I'm currently having an audio-engineering philosophical trip and wondering what the best behaviour of a mixer is regarding "Solo" and Sends / Returns / Busses.
For "normal" channels that are routed to the master only and have no sends, "Solo" works perfectly in any case.
However, if a channel is routed to a different Bus / Sub-Group (whatever you like to call it), "Solo"ing it the naive way would make it silent because the destination Bus isn't included in the Solo. So, should "Solo"ing a channel automatically solo any busses that channel is routed to as well?
Likewise, if some of a channel's signal is tapped to Send effects, "Solo"ing it will make it dry. So, should any effect returns that the channel sends to be "Solo"d as well?
What if you solo a Bus or effects Return? Should any channels routed to / sending there be soloed as well?
What do you think?
Comments
Yes, IMO soloing a channel should also include any busses that it goes through, otherwise the channel will be muted, so what would be the point of soloing it?
I think so, you want to hear the channel and the send FX, generally.
Again, for me this would be a yes - after all if you solo the Bus on its own (without the channels feeding into it) you would surely only hear silence, so all the channels being routed into that bus should be included IMO.
Thinking about this sent my head spinning! What does AUM do? That always seems to do as expected to me. Shouldn’t it matter if the send is pre or post fader?
When soloing a track, I want to hear it solo’d all the way through to master, including any send effects for that track.

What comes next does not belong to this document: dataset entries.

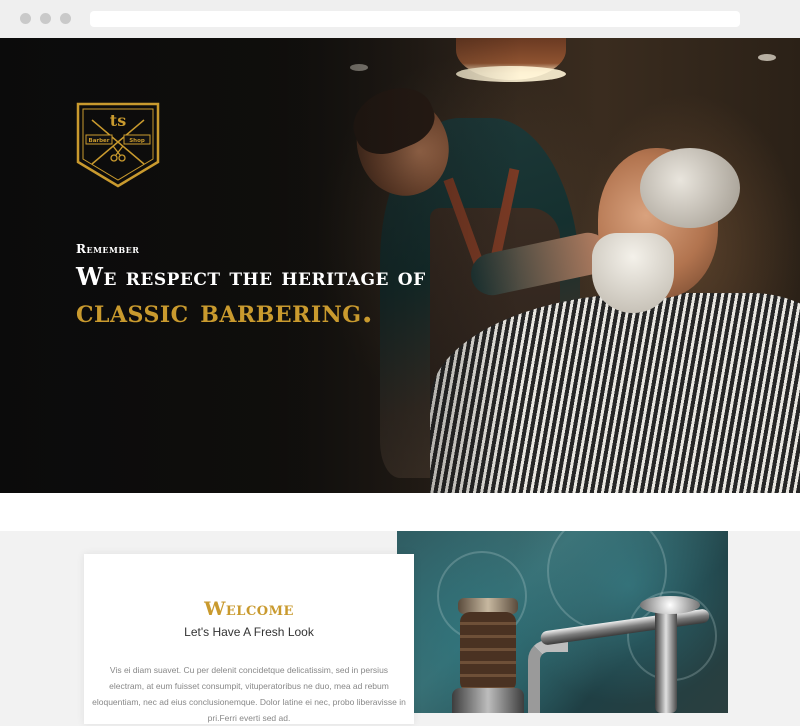 The image size is (800, 726). What do you see at coordinates (225, 311) in the screenshot?
I see `hero-headline-line2: classic barbering.` at bounding box center [225, 311].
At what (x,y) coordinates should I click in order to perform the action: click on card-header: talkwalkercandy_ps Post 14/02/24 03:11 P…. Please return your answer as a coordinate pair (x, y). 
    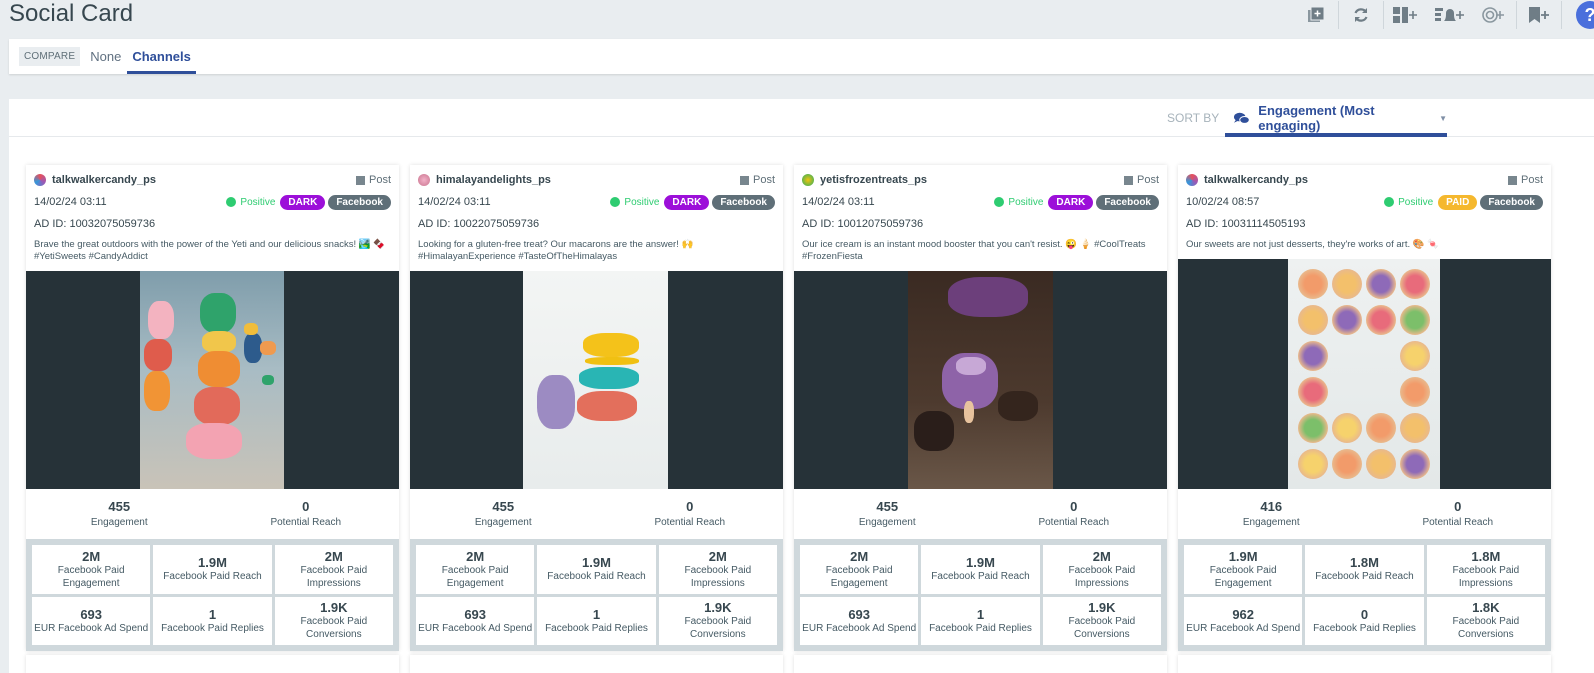
    Looking at the image, I should click on (212, 217).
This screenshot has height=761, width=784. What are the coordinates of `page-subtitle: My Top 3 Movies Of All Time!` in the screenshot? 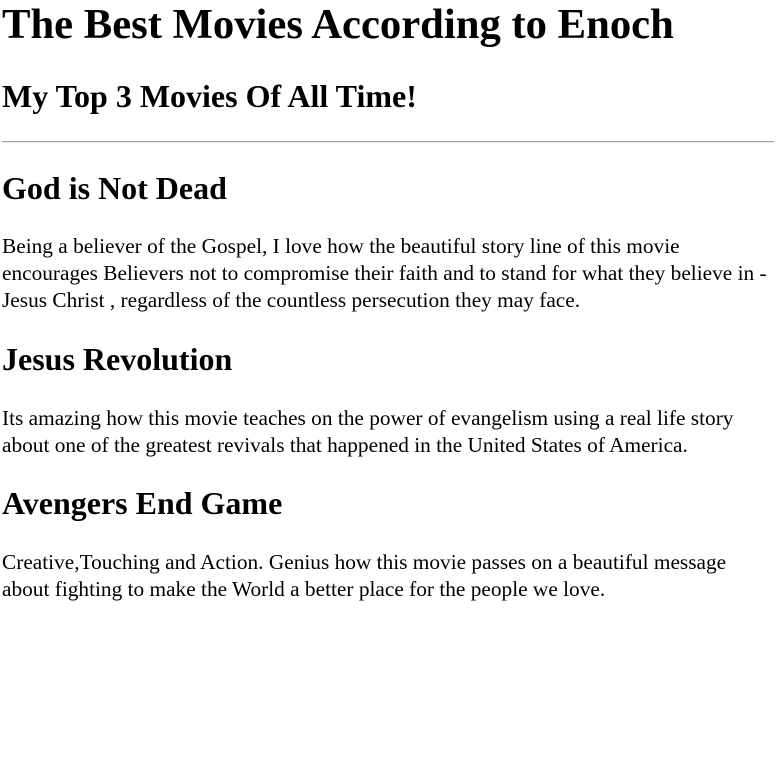 It's located at (210, 96).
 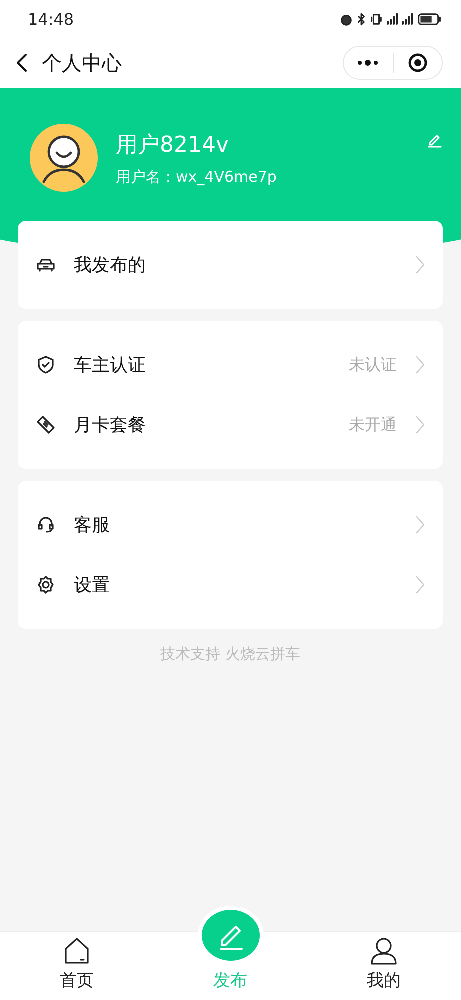 What do you see at coordinates (230, 525) in the screenshot?
I see `menu-item: 客服` at bounding box center [230, 525].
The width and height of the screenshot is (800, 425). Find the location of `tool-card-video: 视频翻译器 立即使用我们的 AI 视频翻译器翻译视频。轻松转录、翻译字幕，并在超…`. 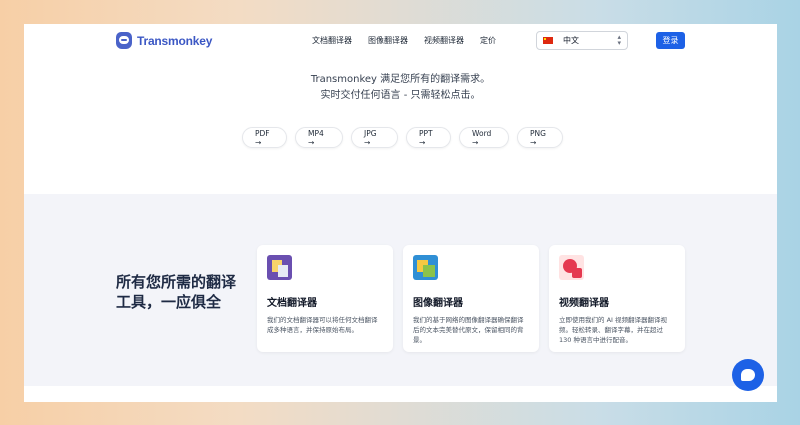

tool-card-video: 视频翻译器 立即使用我们的 AI 视频翻译器翻译视频。轻松转录、翻译字幕，并在超… is located at coordinates (617, 298).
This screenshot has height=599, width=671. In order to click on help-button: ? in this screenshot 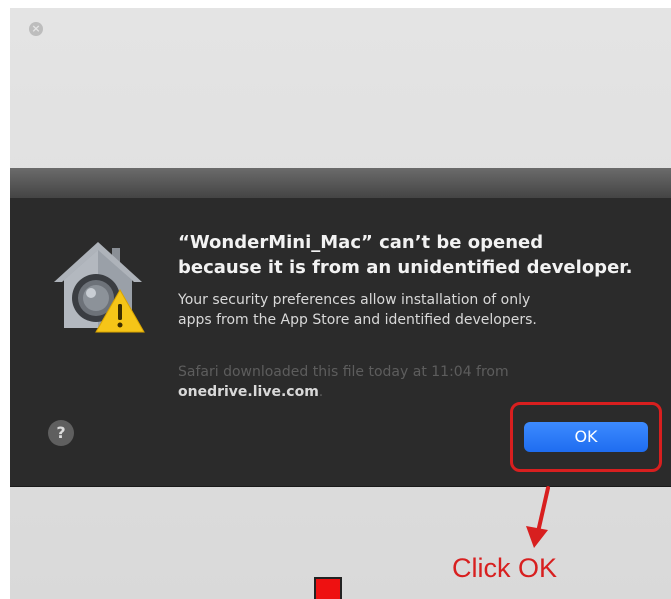, I will do `click(61, 433)`.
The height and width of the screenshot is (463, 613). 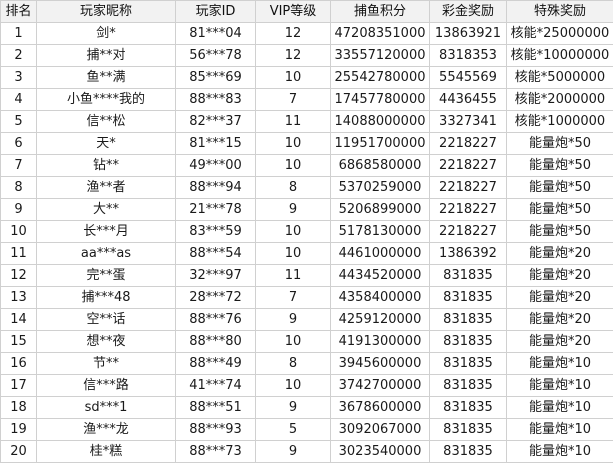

On a philosophical level, solo is just a convenient way to mute all sources except the channel you want to hear. Busses aren’t a source so don’t mute them. One can always solo something and mute a bus, like a reverb bus effect, if they want to hear it dry.
In general for audio production (Different for live sound) you want solo to be post inserts, post fader, so you can hear what your processors are doing. You probably want solo to respect your mutes you have in place, like if you solo a muted channel, when you un-solo it it goes back to being muted. If a bus is muted you would want it to stay muted when you soloed a source that has a send to that (muted) bus. When you solo a bus all sources to that bus are included, but other buses are not active. That way you could hear your reverb 100% wet, or monitor a separate headphone mix or something.
In a DAW it is a nice touch to have a “solo safe” option for channels, if you want them to remain un-muted when you are going through soloing stuff. I’ve used that for channels that have no output, but are used for sidechaining, that way when you solo the thing you are trying to sidechain, the source you are keying off of isn’t muted.
Thanks for the insights guys, that roughly coincides with what I had envisioned as desirable behaviour as well!